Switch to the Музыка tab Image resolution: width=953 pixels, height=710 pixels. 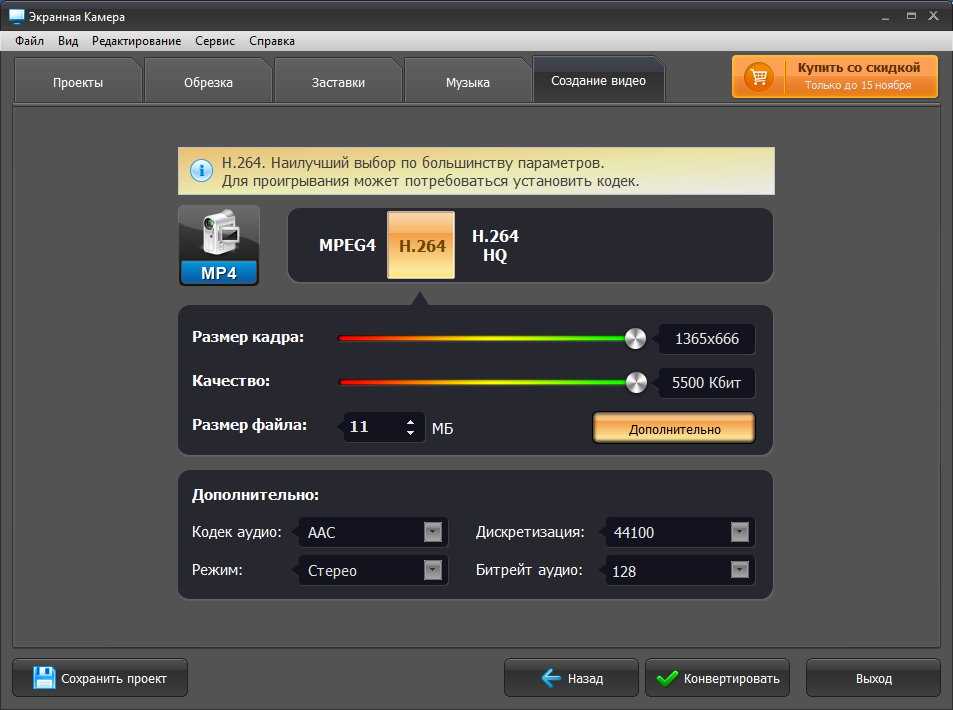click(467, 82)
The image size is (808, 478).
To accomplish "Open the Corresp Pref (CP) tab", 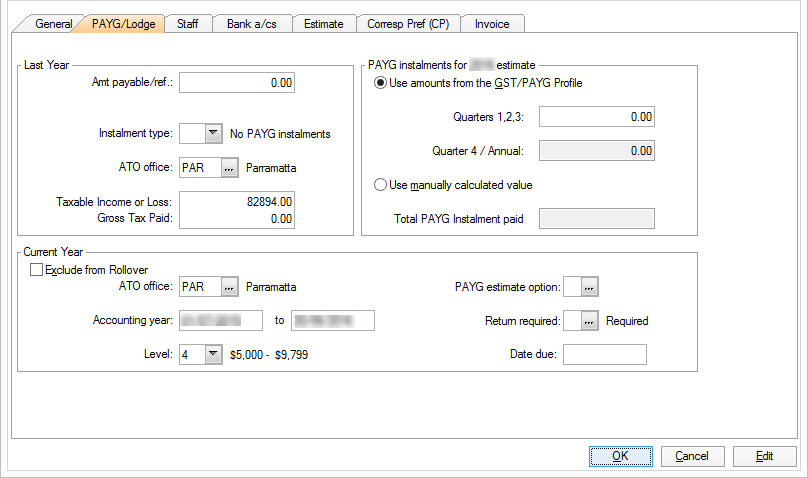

-----

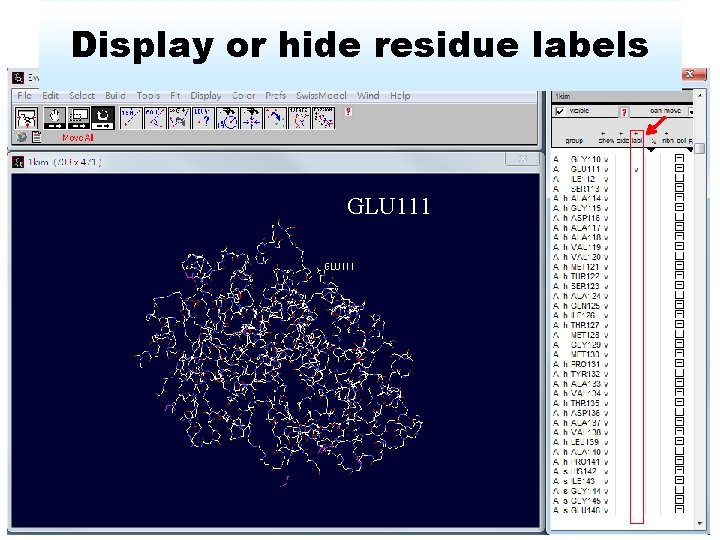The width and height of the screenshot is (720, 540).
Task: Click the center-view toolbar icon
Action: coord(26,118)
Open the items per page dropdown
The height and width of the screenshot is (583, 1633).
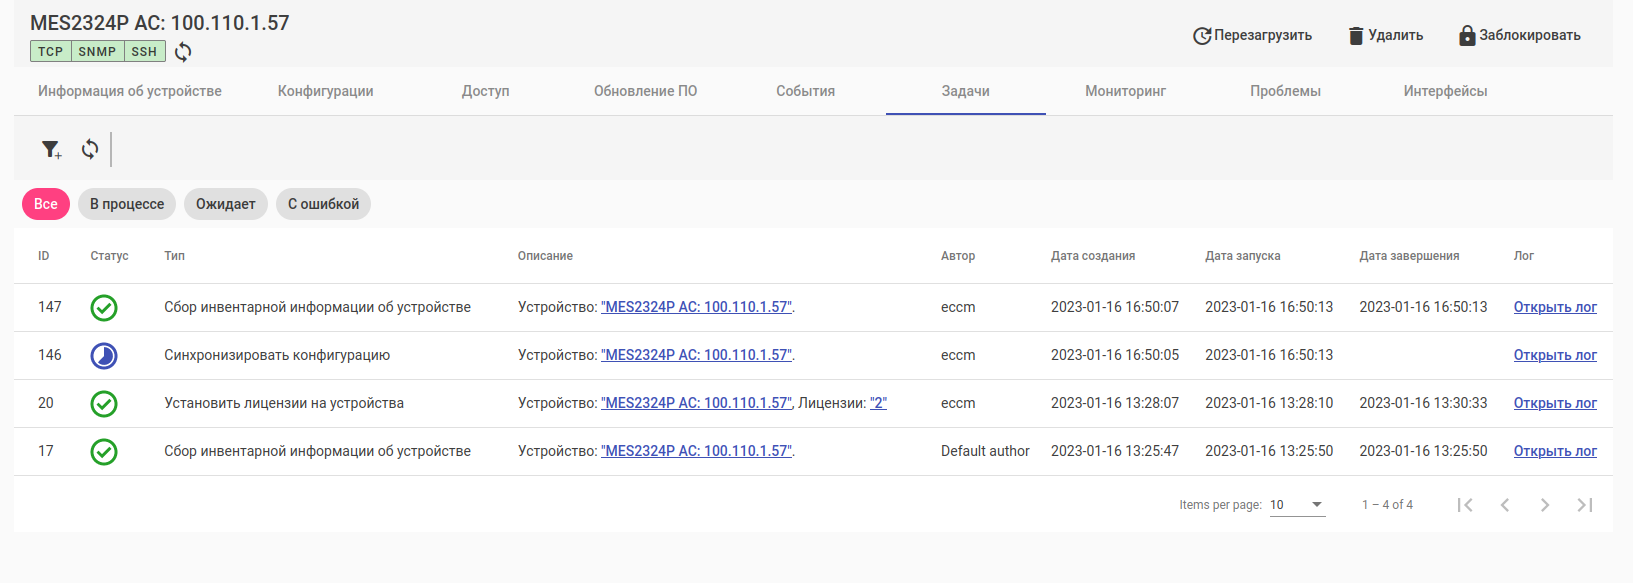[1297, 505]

-----

-- Problem --
Go back to the lines above and output, exactly as they stand, the ones from the line containing "The image size is (808, 478)." to the line containing "the Corresp Pref". Leave all pictures behind.

-- Problem solution --
The image size is (808, 478).
To accomplish "Open the Corresp Pref (CP) tab", 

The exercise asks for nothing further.